Microwave absorbers find their use in various applications, including the design of stealth systems, electromagnetic interference (EMI) shielding, and imaging technologies. To effectively use absorbers as an imaging tool, the two options available are (a) bolometer with resistance measurement and (b) bolometer coupled with thermal imaging. With the limitations of designing flat homogenous materials to absorb > 90%, it is possible to enhance the collection efficiency of the microwave radiation and improve the overall sensitivity. Instead of using a conventional lens system, designing a metamaterial (MM) flat lens that effectively focuses the microwave beam onto the absorber is better.

In this study, we explore the integration of an MM lens to improve the thermal response and bolometer-based imaging capabilities of a microwave absorber. We thus develop a suitable MM lens model to couple with the polymer nanocomposite (carbon nanotubes – polyvinylidene) absorber.

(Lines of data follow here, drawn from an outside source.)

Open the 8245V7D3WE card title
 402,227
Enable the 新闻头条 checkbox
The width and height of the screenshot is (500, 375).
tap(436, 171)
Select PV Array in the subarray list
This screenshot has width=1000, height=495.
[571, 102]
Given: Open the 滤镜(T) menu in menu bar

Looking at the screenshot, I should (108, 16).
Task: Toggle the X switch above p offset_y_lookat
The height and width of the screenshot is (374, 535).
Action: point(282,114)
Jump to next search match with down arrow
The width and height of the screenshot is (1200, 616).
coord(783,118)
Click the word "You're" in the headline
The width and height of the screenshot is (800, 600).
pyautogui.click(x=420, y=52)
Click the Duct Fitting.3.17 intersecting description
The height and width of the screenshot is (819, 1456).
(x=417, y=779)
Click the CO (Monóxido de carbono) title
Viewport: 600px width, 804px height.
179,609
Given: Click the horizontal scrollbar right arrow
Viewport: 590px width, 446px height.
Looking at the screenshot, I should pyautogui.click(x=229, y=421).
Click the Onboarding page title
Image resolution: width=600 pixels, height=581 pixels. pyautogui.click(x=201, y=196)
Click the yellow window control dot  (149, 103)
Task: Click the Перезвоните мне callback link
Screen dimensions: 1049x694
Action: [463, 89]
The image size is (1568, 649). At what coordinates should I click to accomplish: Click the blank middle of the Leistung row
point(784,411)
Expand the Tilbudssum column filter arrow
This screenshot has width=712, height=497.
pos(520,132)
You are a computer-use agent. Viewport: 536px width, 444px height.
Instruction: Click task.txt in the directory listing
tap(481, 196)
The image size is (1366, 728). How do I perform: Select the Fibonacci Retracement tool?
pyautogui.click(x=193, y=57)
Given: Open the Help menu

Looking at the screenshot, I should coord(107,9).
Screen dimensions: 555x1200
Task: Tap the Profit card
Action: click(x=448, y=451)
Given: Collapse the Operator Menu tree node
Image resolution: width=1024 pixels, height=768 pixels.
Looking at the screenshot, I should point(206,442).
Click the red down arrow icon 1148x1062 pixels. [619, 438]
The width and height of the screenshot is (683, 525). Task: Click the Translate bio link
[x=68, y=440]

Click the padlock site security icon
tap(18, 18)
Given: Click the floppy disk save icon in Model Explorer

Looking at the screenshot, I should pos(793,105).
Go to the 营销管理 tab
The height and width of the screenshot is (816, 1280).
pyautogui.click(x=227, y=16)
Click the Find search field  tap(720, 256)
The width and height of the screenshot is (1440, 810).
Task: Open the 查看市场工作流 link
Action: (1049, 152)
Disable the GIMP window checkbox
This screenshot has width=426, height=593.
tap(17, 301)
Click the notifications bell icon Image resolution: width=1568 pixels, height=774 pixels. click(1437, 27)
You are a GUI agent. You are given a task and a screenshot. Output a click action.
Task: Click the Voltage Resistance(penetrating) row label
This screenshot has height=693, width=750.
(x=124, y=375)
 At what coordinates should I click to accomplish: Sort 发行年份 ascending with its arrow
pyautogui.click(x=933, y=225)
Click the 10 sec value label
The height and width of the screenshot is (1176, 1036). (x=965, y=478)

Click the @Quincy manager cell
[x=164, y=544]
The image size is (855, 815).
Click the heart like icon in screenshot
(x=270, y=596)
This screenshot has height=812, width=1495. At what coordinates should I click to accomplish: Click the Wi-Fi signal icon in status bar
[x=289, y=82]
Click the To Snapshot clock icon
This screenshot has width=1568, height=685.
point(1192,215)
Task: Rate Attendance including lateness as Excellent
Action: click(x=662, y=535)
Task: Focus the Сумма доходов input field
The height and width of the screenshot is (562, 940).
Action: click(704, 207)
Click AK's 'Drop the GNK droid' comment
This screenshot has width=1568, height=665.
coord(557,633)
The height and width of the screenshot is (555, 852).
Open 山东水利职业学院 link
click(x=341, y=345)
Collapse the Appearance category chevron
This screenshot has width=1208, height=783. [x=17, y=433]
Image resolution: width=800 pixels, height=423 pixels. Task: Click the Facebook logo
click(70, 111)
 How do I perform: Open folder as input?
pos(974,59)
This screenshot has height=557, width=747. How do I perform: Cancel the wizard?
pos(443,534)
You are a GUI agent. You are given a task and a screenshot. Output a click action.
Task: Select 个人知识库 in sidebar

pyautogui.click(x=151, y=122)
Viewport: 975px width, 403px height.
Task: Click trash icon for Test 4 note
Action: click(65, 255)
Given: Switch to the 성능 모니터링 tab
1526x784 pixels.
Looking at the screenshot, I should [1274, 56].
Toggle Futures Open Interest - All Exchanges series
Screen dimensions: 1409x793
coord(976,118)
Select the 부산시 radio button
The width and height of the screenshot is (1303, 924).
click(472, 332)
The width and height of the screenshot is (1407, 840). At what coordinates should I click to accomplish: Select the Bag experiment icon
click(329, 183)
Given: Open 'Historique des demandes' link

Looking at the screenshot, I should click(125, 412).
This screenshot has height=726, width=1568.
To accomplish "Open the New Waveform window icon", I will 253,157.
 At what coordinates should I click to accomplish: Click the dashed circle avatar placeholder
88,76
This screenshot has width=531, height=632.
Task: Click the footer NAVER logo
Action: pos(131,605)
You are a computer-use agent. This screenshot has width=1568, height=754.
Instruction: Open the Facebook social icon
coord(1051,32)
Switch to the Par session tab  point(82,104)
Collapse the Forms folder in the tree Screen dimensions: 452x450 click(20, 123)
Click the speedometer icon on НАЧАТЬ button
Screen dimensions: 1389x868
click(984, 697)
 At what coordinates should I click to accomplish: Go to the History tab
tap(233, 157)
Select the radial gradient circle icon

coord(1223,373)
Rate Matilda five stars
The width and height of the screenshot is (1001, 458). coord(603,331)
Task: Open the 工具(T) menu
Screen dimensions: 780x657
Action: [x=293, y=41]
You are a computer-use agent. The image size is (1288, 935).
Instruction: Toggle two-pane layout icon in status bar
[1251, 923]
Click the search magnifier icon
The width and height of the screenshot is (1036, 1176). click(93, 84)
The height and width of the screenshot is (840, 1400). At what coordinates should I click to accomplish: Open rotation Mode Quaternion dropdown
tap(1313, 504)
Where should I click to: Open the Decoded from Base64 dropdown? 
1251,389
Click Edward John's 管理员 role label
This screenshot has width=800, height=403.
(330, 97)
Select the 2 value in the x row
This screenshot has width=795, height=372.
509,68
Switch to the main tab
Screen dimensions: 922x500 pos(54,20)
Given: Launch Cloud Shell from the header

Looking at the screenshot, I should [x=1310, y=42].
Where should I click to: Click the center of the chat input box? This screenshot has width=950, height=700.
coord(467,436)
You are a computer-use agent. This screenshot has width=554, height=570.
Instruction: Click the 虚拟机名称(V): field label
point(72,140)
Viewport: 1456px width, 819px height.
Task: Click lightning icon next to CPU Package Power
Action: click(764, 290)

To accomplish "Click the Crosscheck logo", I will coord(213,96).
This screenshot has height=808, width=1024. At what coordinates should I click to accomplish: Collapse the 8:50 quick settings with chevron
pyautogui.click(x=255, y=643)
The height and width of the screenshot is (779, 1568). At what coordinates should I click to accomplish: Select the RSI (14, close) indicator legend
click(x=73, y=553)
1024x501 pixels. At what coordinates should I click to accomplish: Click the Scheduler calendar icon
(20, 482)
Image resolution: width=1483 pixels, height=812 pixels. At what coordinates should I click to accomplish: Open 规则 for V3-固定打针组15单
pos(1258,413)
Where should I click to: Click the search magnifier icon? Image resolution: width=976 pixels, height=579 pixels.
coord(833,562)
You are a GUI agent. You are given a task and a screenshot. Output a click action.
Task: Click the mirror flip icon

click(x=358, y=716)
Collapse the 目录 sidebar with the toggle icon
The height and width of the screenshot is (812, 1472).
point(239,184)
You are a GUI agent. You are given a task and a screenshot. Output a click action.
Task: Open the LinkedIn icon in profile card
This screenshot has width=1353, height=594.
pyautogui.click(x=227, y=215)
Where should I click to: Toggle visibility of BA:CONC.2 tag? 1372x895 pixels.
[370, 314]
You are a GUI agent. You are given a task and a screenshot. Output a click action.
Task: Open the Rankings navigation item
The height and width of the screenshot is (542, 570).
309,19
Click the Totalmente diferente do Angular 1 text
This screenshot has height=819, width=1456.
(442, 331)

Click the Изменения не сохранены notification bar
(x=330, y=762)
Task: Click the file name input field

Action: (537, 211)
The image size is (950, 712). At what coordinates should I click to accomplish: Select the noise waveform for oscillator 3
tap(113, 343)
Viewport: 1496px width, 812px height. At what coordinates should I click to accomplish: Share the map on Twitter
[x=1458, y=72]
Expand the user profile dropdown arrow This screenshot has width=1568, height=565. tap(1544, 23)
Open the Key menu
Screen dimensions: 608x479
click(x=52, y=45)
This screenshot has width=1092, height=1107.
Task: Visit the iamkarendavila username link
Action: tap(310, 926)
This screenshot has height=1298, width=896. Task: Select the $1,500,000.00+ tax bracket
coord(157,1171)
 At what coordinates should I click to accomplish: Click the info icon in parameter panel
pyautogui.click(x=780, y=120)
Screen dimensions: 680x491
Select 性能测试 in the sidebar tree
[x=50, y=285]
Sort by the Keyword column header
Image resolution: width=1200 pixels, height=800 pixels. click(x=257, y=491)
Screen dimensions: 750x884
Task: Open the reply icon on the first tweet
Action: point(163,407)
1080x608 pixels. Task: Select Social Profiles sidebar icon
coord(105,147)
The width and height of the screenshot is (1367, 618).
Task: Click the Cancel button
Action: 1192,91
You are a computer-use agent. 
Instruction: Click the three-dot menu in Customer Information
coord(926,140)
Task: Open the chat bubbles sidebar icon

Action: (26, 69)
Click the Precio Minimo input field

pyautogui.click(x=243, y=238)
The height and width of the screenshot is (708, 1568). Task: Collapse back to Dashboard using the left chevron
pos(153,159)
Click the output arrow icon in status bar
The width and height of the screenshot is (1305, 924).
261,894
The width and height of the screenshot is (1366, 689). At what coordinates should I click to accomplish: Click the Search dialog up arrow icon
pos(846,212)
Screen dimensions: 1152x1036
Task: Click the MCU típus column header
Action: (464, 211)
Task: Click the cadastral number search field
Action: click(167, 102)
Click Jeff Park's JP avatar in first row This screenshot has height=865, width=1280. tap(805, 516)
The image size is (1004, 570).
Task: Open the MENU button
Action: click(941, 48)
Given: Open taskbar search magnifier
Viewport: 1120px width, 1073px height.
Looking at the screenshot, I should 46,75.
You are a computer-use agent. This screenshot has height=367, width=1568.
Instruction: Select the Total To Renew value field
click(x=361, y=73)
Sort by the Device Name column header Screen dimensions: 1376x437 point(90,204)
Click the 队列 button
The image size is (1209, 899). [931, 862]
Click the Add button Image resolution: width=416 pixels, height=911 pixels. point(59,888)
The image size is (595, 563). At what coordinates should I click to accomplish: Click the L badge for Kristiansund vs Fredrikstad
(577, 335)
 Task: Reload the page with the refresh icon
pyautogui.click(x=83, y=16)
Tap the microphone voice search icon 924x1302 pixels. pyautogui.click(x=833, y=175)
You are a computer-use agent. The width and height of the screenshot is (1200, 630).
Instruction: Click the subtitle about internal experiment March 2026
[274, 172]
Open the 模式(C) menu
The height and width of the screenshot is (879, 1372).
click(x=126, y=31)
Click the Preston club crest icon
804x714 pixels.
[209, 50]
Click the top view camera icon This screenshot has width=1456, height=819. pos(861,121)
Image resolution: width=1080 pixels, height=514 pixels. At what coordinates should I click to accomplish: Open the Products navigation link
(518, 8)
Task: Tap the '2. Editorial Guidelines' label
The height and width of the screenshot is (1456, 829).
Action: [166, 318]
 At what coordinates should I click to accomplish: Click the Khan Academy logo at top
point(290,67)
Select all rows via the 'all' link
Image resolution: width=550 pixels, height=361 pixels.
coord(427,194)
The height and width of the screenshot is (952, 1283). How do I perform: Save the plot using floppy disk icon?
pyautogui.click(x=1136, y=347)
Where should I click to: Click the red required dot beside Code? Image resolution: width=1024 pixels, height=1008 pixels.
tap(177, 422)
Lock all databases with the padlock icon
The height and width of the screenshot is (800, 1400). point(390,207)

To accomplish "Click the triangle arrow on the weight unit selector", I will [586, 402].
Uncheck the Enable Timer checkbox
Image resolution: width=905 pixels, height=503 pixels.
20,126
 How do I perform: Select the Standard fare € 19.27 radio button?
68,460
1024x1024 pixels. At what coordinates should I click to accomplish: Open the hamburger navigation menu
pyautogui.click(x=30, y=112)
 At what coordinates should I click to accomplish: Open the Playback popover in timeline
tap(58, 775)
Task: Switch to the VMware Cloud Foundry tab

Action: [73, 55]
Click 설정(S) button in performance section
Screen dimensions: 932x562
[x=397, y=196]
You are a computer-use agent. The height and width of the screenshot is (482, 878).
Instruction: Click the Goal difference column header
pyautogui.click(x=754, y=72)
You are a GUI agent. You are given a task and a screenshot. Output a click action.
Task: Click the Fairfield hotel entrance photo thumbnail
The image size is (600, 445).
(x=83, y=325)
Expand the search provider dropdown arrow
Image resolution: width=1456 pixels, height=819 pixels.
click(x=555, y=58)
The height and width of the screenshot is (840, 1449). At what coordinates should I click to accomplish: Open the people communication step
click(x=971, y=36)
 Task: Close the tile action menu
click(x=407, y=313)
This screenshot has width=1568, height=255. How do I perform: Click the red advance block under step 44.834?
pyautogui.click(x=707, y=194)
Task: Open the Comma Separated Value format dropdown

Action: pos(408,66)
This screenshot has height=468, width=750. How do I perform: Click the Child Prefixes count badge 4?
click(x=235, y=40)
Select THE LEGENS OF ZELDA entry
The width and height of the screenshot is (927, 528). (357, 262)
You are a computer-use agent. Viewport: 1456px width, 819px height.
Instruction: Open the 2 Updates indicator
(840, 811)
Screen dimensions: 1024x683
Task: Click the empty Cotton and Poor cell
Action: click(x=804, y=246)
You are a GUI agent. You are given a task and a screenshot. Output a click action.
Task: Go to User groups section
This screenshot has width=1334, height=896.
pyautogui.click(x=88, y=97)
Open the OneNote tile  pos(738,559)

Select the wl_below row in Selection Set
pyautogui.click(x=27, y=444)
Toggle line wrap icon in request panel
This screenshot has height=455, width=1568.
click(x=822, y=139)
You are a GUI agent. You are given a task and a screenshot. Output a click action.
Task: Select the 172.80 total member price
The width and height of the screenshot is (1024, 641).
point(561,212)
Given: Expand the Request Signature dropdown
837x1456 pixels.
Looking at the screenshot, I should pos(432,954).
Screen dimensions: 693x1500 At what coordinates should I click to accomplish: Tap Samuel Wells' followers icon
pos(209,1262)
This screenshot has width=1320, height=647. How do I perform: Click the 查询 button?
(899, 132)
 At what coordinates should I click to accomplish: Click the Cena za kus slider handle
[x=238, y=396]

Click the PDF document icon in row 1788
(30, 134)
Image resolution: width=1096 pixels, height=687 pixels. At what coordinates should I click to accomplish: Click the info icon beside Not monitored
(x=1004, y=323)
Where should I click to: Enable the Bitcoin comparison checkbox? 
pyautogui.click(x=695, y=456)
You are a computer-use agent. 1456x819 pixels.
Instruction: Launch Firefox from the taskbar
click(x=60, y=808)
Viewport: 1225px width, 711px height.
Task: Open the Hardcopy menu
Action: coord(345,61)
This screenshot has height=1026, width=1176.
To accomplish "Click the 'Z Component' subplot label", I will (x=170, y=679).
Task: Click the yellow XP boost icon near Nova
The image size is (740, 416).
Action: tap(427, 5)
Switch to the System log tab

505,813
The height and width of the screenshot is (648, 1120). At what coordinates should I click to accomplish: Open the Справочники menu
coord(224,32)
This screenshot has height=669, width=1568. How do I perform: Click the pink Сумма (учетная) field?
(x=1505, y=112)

This paper presents the design of an MM lens-integrated microwave absorber. A multi-physics simulation software, COMSOL, with its Electromagnetic Waves and Heat Transfer in Solids modules, is employed to design the MM lens and obtain the heating pattern of the custom-developed absorber. Furthermore, the feasibility of using such an enhanced absorber system for imaging applications, including potential benefits in spatial resolution and imaging quality, is explored.